13Denn als Gott dem Abraham die Verheißung gab, schwor er bei sich selbst, da er bei keinem Größeren schwören konnte,

14und sprach (1.Mose 22,16-17): »Wahrlich, ich will dich segnen und mehren.«

15Und so wartete Abraham in Geduld und erlangte die Verheißung.

16Die Menschen schwören ja bei einem Größeren, als sie selbst sind; und der Eid dient ihnen zur Bekräftigung und macht aller Widerrede ein Ende.
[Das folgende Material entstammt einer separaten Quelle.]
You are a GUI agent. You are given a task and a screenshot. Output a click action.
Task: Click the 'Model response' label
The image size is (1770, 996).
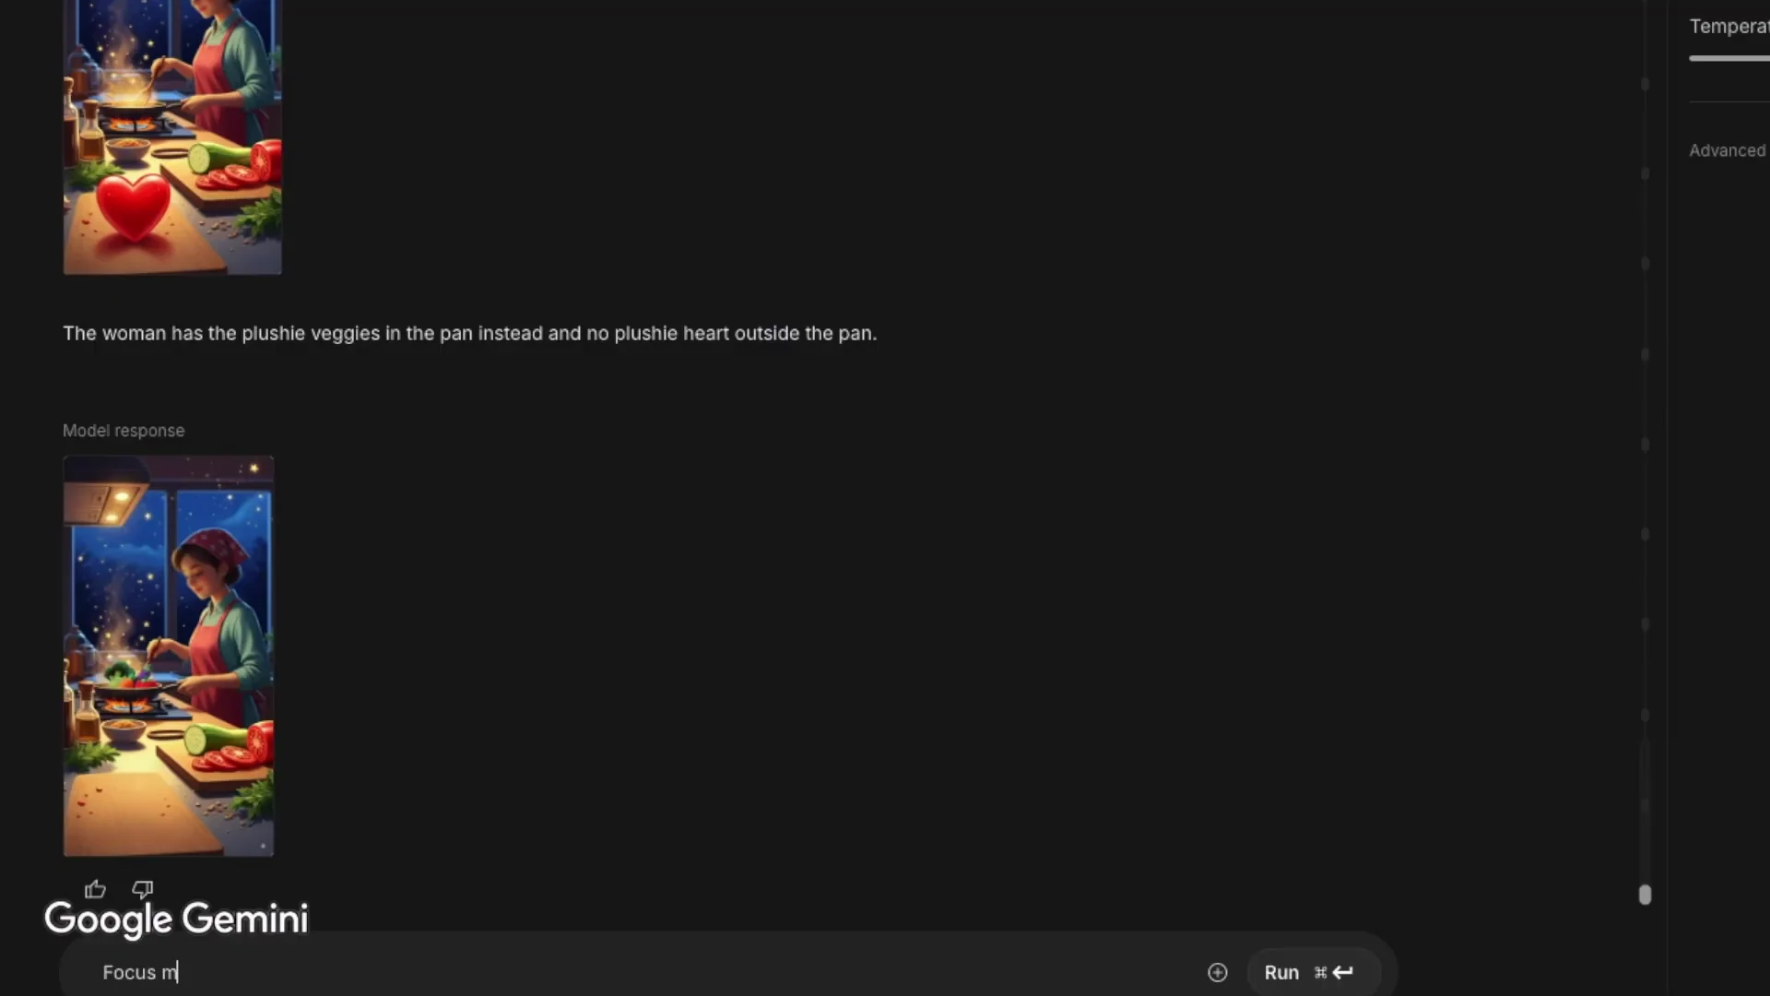(124, 431)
17Darum hat Gott, als er den Erben der Verheißung noch kräftiger beweisen wollte, dass sein Ratschluss nicht wankt, sich noch mit einem Eid verbürgt.

18So sollten wir durch zwei Zusagen, die nicht wanken – denn es ist unmöglich, dass Gott lügt –, einen starken Trost haben, die wir unsre Zuflucht dazu genommen haben, festzuhalten an der angebotenen Hoffnung.

19Diese haben wir als einen sicheren und festen Anker unsrer Seele, der auch hineinreicht bis in das Innere hinter dem Vorhang.

20Dahinein ist der Vorläufer für uns gegangen, Jesus, der ein Hoherpriester geworden ist in Ewigkeit nach der Ordnung Melchisedeks.